## START Recorded data

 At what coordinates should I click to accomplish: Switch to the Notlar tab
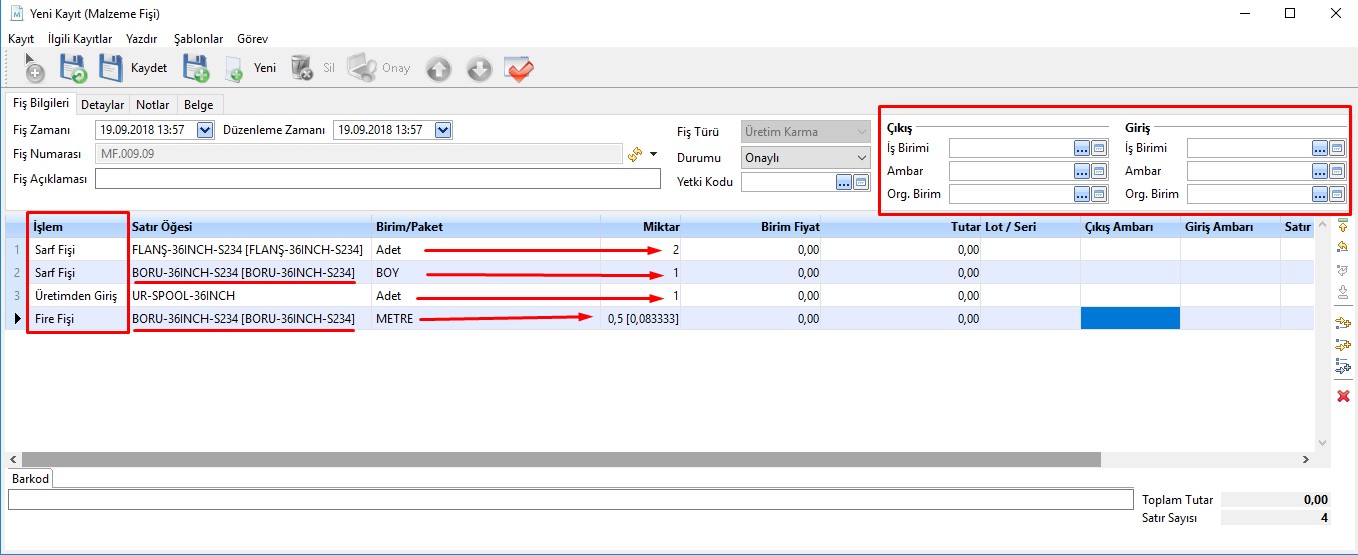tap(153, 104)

## END Recorded data
## START Recorded data

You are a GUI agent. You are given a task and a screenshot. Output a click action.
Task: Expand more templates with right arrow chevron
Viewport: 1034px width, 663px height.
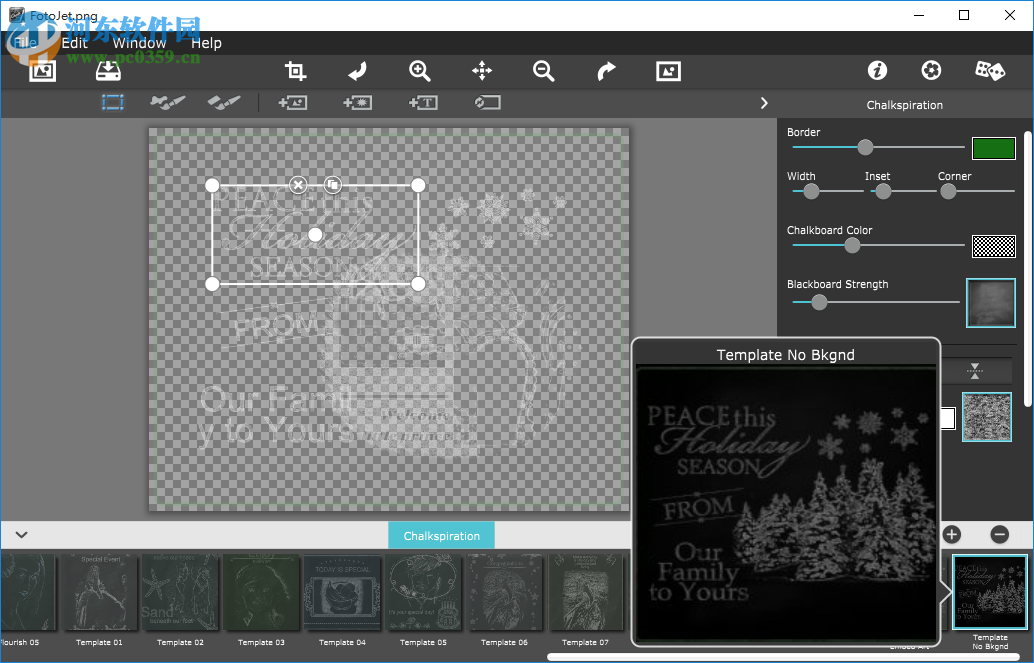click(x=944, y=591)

## END Recorded data

Copy the stretch from the line containing "At what coordinates" through the line containing "tap(153, 104)" word for word, omitting the pictures.

 At what coordinates should I click to accomplish: Switch to the Notlar tab
tap(153, 104)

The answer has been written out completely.